Problem:
Whenever a line in the data holds the string "computer", pull that line out.

Extracted records:
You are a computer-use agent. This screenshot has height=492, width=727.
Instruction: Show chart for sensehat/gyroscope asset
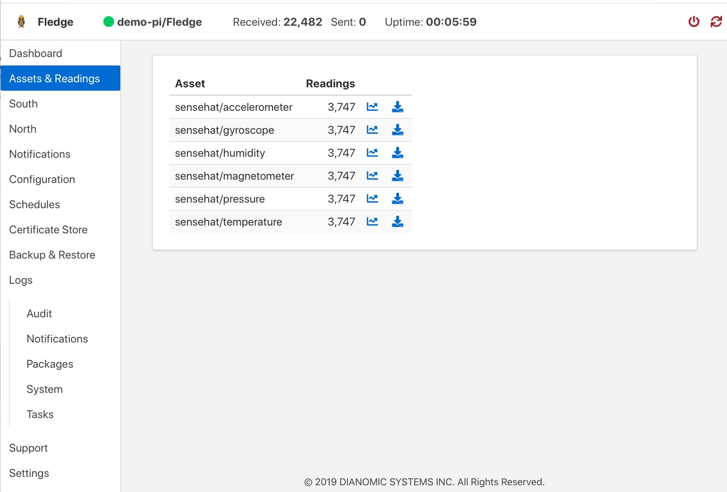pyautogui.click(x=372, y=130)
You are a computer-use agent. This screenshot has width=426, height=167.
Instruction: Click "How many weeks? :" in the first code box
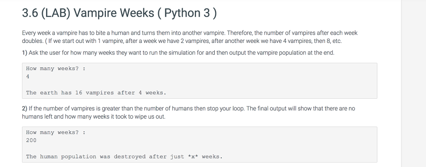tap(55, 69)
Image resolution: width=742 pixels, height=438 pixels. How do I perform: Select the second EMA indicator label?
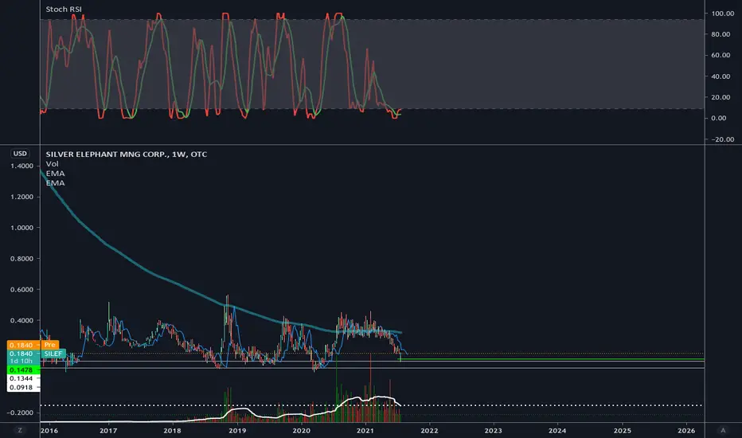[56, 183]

Final answer:
You are a computer-use agent. This screenshot has height=492, width=727.
You are a computer-use agent. This screenshot has width=426, height=167.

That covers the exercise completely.